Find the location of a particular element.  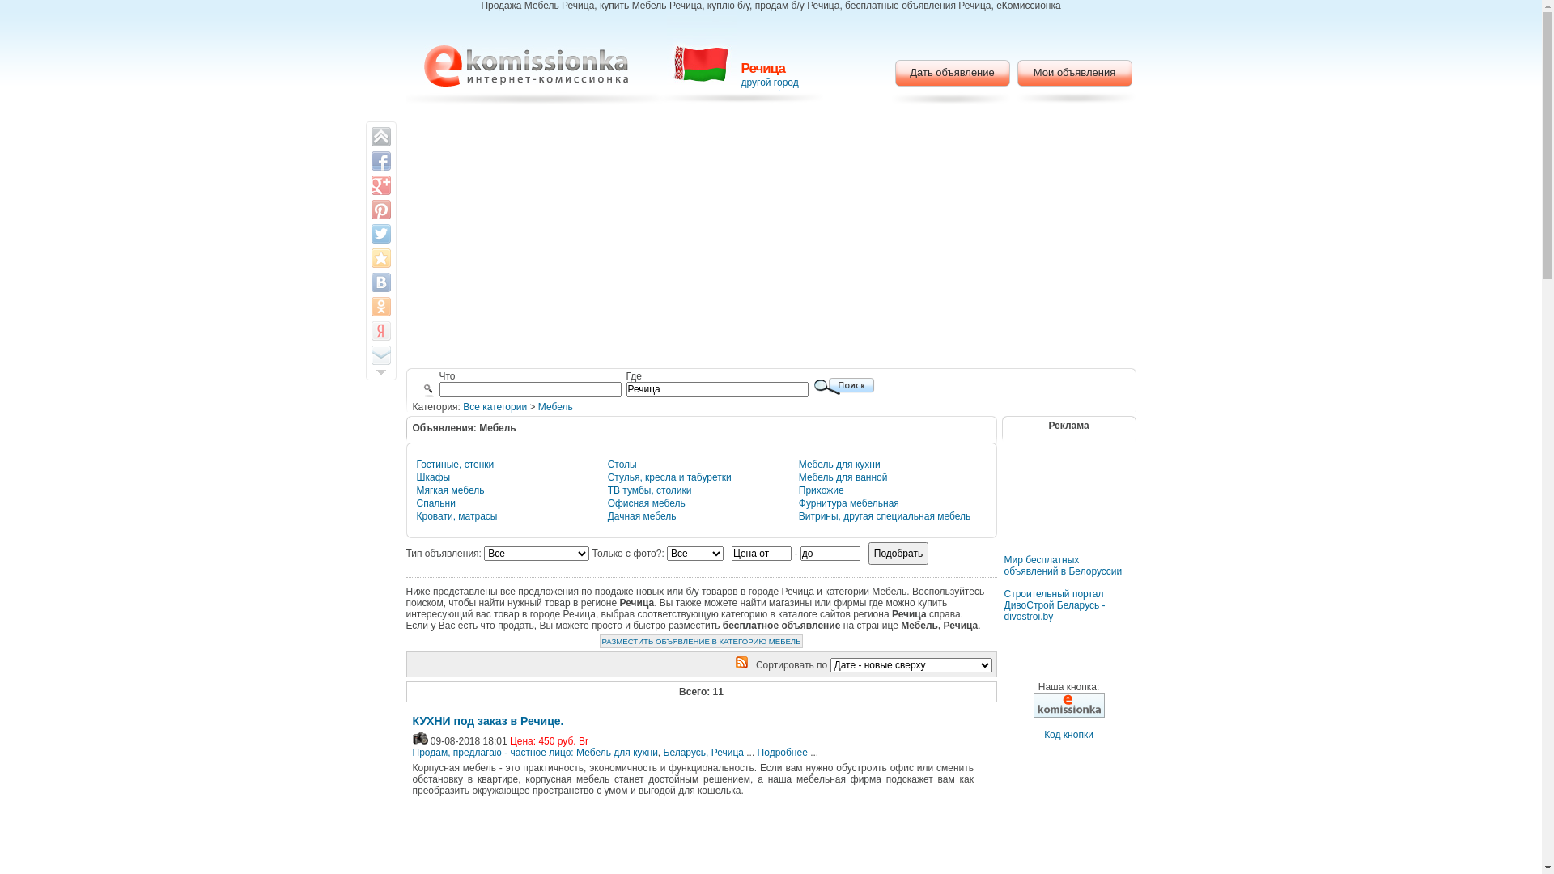

'Save to Browser Favorites' is located at coordinates (380, 257).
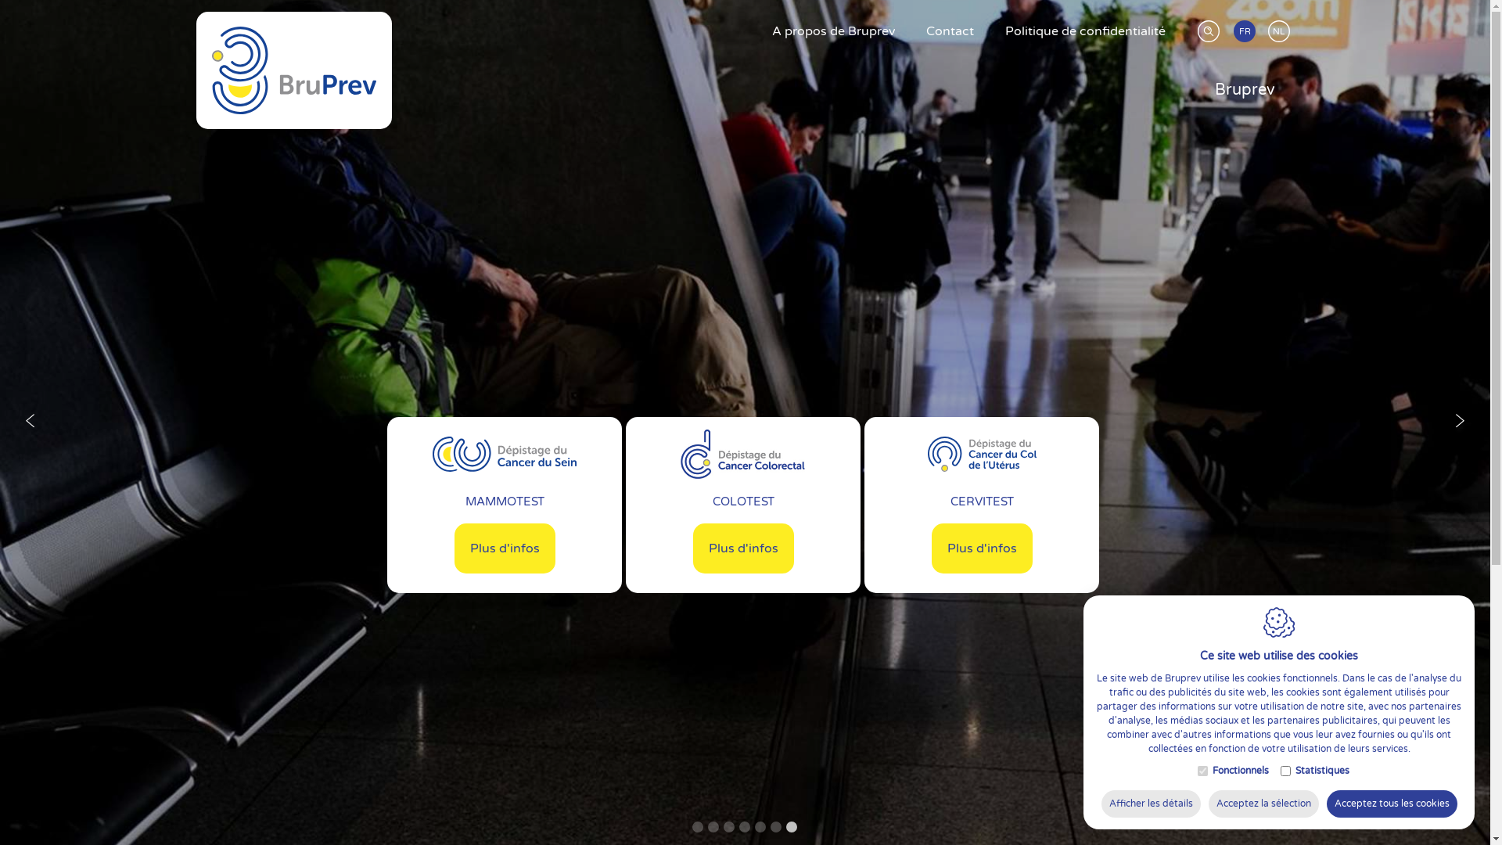 The height and width of the screenshot is (845, 1502). What do you see at coordinates (742, 505) in the screenshot?
I see `'COLOTEST` at bounding box center [742, 505].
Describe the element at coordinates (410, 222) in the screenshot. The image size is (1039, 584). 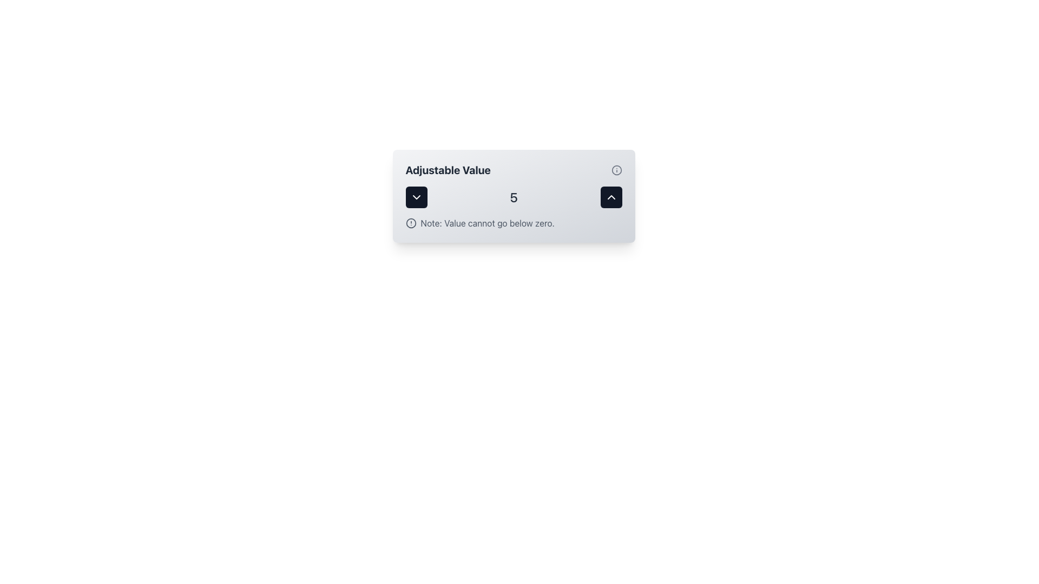
I see `the circular graphical icon component located to the left of the text 'Note: Value cannot go below zero.'` at that location.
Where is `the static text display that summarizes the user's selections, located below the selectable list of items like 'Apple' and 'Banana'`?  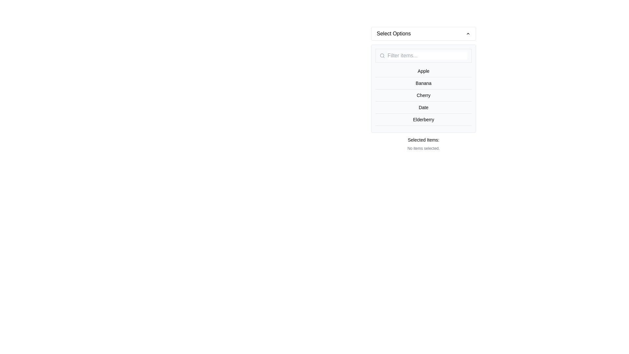
the static text display that summarizes the user's selections, located below the selectable list of items like 'Apple' and 'Banana' is located at coordinates (423, 143).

--------------------------------------------------

_What to work on_.
Rewrite all of the material above with "item" substituted for every "element" and everything else kept the same. Omit the pictures from your version.

_Exercise output_.
Find the location of a particular item.  

'Save to Browser Favorites' is located at coordinates (380, 257).
 The height and width of the screenshot is (845, 1502). What do you see at coordinates (742, 505) in the screenshot?
I see `'COLOTEST` at bounding box center [742, 505].
Describe the item at coordinates (410, 222) in the screenshot. The image size is (1039, 584). 
I see `the circular graphical icon component located to the left of the text 'Note: Value cannot go below zero.'` at that location.
Where is `the static text display that summarizes the user's selections, located below the selectable list of items like 'Apple' and 'Banana'`?  
the static text display that summarizes the user's selections, located below the selectable list of items like 'Apple' and 'Banana' is located at coordinates (423, 143).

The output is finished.